Request for assistance with OAK-D POE CM4 and Jetson TX2 integration

Babacar · Jul 21, 2023

Hi,

I'm currently working on a project using the OAK-D POE CM4 camera, and I'm encountering latency issues when using the DeepSORT algorithm in real-time. The latency is around 9 seconds, which is far too high for my project's needs.

I have an NVIDIA Jetson TX2 platform that I'd like to use to speed up the processing of the algorithm. However, I'm unsure how I can integrate it given that the OAK-D POE CM4 camera is integrated with a Raspberry Pi CM4 board.

Do you have any suggestions on how I could share processing tasks between the Raspberry Pi and the Jetson TX2, or any general recommendations on how I might reduce the latency of my system?

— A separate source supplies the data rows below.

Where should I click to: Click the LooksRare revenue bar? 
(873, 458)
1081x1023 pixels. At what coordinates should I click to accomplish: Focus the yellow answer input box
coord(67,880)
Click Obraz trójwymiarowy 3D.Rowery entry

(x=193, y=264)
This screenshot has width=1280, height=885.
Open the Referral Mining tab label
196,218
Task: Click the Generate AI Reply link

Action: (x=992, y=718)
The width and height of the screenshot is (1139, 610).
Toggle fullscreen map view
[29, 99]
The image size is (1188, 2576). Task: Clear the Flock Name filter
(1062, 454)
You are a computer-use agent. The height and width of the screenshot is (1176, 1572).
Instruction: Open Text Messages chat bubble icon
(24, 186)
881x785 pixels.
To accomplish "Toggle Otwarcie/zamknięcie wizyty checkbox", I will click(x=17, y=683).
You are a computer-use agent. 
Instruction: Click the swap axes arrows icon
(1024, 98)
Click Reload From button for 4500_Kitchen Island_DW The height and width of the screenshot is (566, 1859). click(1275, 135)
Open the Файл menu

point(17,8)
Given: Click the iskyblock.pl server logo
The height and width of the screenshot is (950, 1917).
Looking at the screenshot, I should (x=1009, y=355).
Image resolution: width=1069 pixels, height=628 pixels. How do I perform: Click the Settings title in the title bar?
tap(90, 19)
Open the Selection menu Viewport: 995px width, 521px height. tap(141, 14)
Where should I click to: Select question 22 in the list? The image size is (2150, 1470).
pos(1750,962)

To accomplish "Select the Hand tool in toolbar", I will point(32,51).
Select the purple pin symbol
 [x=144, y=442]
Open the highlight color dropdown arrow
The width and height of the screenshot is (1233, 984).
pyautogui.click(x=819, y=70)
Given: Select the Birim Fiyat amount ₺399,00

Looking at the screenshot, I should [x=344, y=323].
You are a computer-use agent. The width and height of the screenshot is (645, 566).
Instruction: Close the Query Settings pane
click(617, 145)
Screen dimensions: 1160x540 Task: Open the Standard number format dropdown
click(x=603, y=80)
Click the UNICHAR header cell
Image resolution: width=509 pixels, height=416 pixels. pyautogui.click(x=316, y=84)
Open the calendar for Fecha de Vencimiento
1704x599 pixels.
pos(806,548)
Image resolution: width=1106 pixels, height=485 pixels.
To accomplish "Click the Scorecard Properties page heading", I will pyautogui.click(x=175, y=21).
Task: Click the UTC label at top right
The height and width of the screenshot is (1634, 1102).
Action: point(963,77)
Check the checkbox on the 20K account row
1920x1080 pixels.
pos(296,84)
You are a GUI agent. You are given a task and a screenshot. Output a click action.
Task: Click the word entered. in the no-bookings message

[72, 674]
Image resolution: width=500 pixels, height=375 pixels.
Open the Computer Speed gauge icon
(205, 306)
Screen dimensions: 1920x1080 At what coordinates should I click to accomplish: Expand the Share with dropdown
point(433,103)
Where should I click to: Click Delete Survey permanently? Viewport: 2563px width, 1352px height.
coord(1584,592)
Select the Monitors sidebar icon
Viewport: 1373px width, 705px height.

Thanks in advance for your help, and I look forward to your guidance.

Best Regards,

Babacar

jakaskerl · Jul 22, 2023

Hi Babacar
Afaik there really isn't a way of connecting the CM4 POE VPU to jetson since it's tightly integrated with Rpi. A latency of 9 seconds seems a little extreme. Did you follow a guide for setting up Deepsort? Where do you see latency coming from; is OAK the issue or is it RPI processing that's causing it?

Thanks,
Jaka

Babacar · Jul 24, 2023

hello jakaskerl

I followed this setup guide (https://github.com/luxonis/depthai-experiments/tree/422abacfab83fe8fa2035b80c46f9afdc7a1c374/gen2-deepsort-tracking) for DeepSort, but I cannot determine with certainty whether the latency is coming from the OAK module or the Raspberry Pi's processing, as they are tightly integrated and interdependent.

jakaskerl · Jul 24, 2023

Hi Babacar
I tested the script on my machine and got around 1s of latency. This would lead me to believe it's the raspberry pi that is incapable of fast processing. How are you measuring the latency? Where are you viewing the camera feed?

Thanks,
Jaka

Babacar · Jul 24, 2023

jakaskerl

I am using an Oak-D PoE CM4 camera, so all the processing is done directly on the Raspberry Pi board. To measure the latency, I view the camera feed on the Raspberry Pi by connecting via SSH from my computer.

jakaskerl · Jul 25, 2023

Hi Babacar
Than the problem is that SSH-ing from a PC introduces even more latency into the pipeline, which is not there when running the CM4 on its own (what it's designed for). I suggest you to view the latency measurements using getTimestamp() on frames on the RPI and check the those values instead of looking at the camera feed which will depending on the image size (and ETH connection) introduce even more latency - possibly the largest portion of it.

Here are some examples:
https://docs.luxonis.com/projects/api/en/latest/samples/host_side/latency_measurement/

Thanks,
Jaka

Babacar · Jul 25, 2023

Hi jakaskerl

But how to launch the program without connecting via SSH? By opening the camera and plugging in an HDMI cable? I tried that, but I'm not receiving any image on my screen.

Babacar · Jul 25, 2023

jakaskerl

Here are the results I obtained by running the code on my Raspberry Pi via an SSH connection:

Latency: 108.63 ms, Average latency: 103.88 ms, Standard deviation: 10.33
Latency: 112.14 ms, Average latency: 103.90 ms, Standard deviation: 10.32
Latency: 115.76 ms, Average latency: 103.92 ms, Standard deviation: 10.33
Latency: 99.22 ms, Average latency: 103.91 ms, Standard deviation: 10.32

jakaskerl · Jul 25, 2023

Hi Babacar
Ok, this is great and means the OAK is capable of doing it real-time. Can you also time the loop on RPI without showing a preview (this is usually most resource intensive).

Thanks,
Jaka

Babacar · Jul 26, 2023

Hi jakaskerl

Thank you for your previous insights. I want to clarify that the latency measurements I shared with you earlier were taken without showing the preview (I had commented out `cv2.imshow('frame', imgFrame.getCvFrame())`).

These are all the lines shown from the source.